- Location within the regional unit
- Elatia Location within Greece
- Coordinates: 37°52′N 20°40′E﻿ / ﻿37.867°N 20.667°E
- Country: Greece
- Administrative region: Ionian Islands
- Regional unit: Zakynthos
- Municipality: Zakynthos

Area
- • Municipal unit: 111.4 km^{2} (43.0 sq mi)

Population (2021)
- • Municipal unit: 1,754
- • Municipal unit density: 15.75/km^{2} (40.78/sq mi)
- Time zone: UTC+2 (EET)
- • Summer (DST): UTC+3 (EEST)
- Vehicle registration: ZA

= Elatia, Zakynthos =

Elatia (Ελάτια) is a former municipality on the island of Zakynthos, Ionian Islands, Greece.
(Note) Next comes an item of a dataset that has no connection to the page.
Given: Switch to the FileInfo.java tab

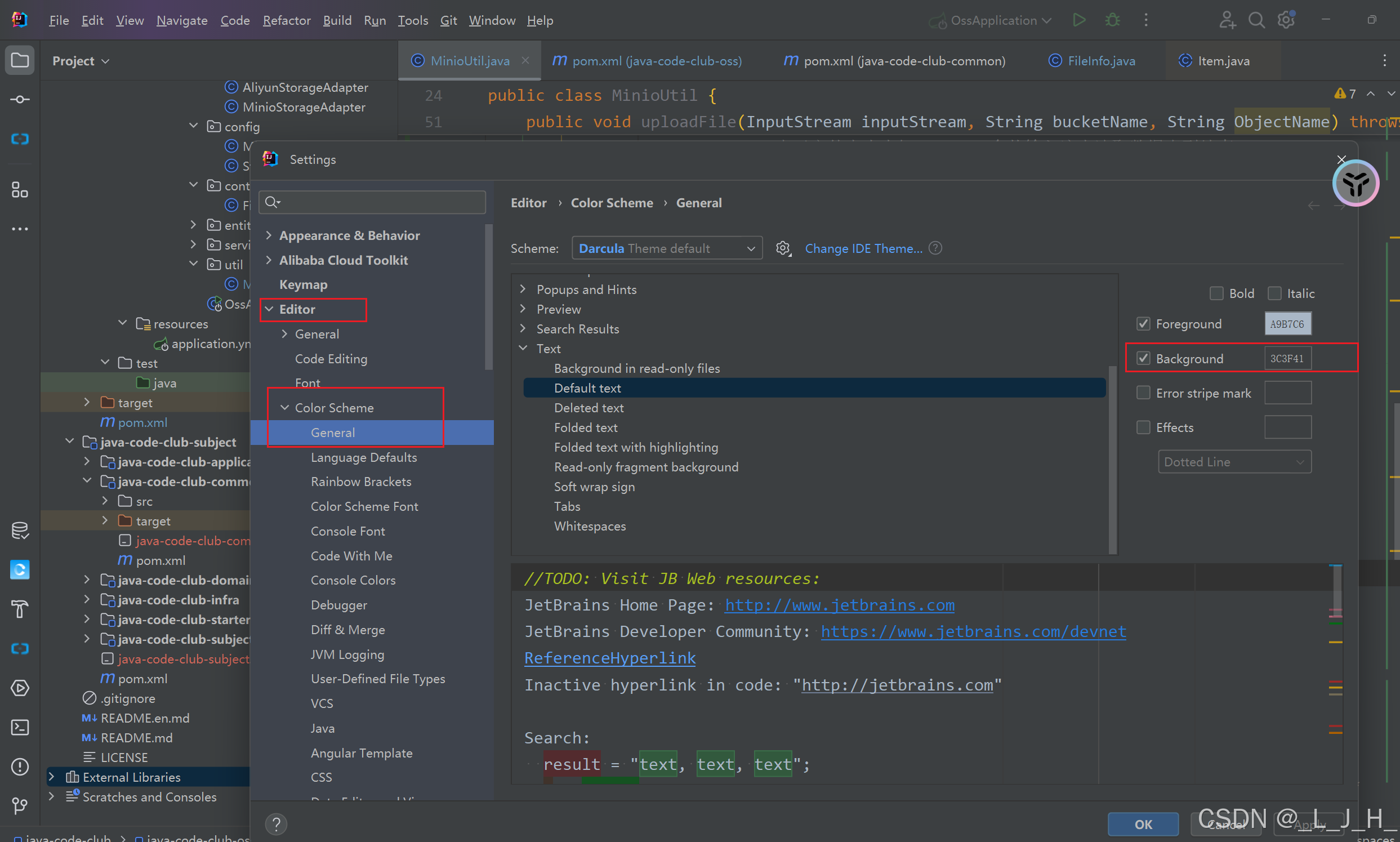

Since the 2011 local government reform it is part of the municipality Zakynthos, of which it is a municipal unit. It is located in the northwestern part of the island. With a land area of 111.412 km^{2}, it is the largest municipal unit on Zakynthos, comprising about 27 percent of its area. Its population was 1,754 at the 2021 census. The seat of the municipality was in the town of Volimes. The municipal unit consists of the communities Volimes, Anafonitria, Ano Volimes, Exo Chora, Maries and Orthonies.